» **Entries shown**
◇ ◇ ◇ ◇
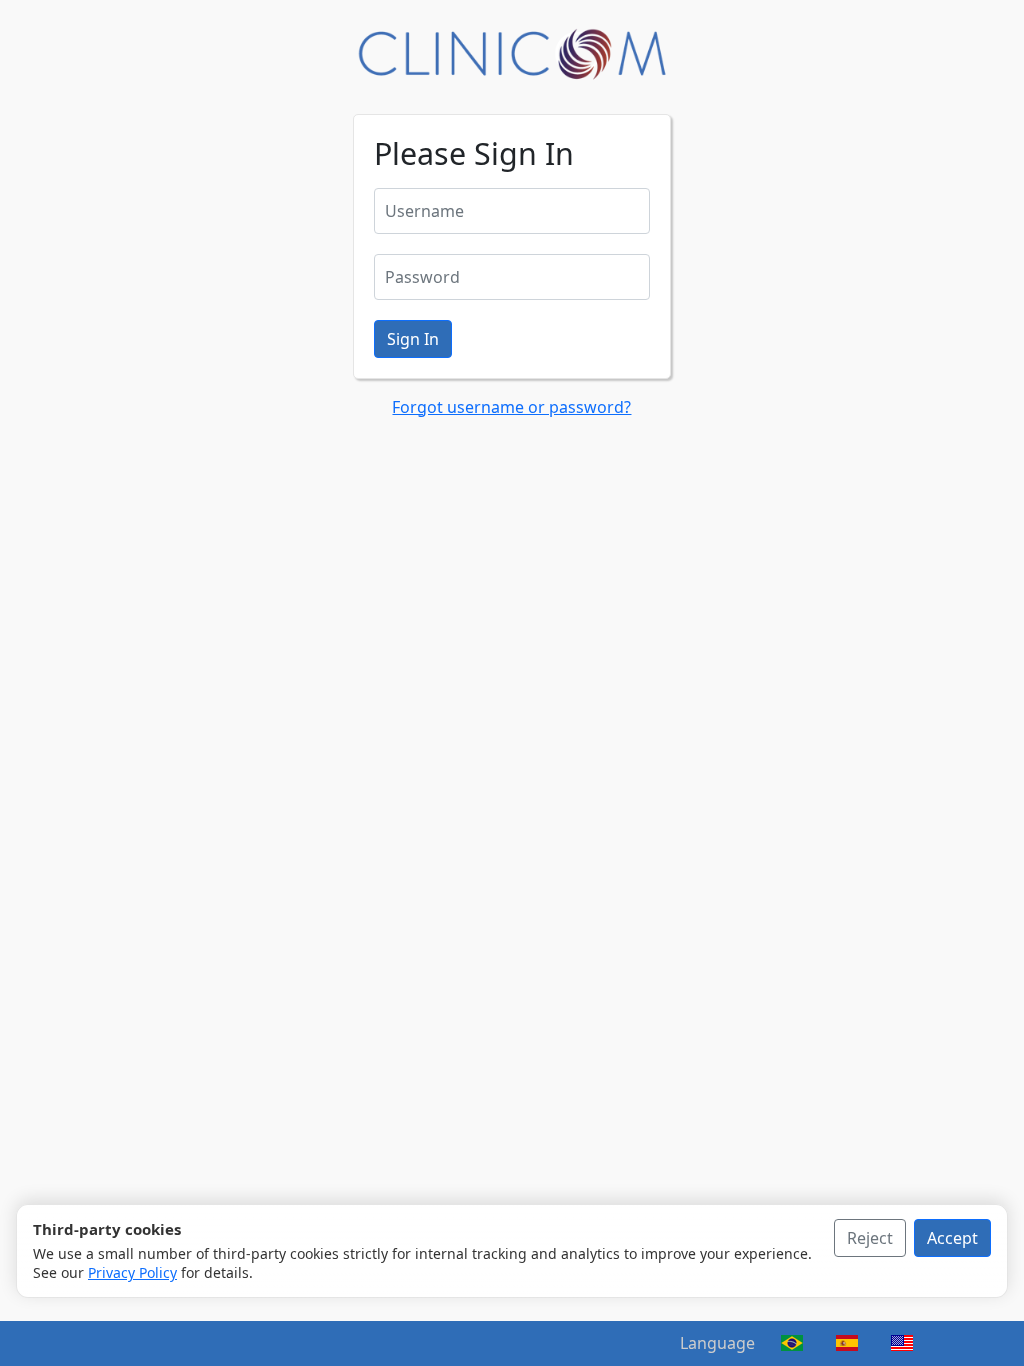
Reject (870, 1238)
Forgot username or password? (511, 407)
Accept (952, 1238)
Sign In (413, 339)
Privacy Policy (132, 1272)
◇ ◇ ◇ ◇
» **Requirement**
For this step, transcribe all the material above exactly and drop the images.

» **Your response**
Reject (870, 1238)
Forgot username or password? (511, 407)
Accept (952, 1238)
Sign In (413, 339)
Privacy Policy (132, 1272)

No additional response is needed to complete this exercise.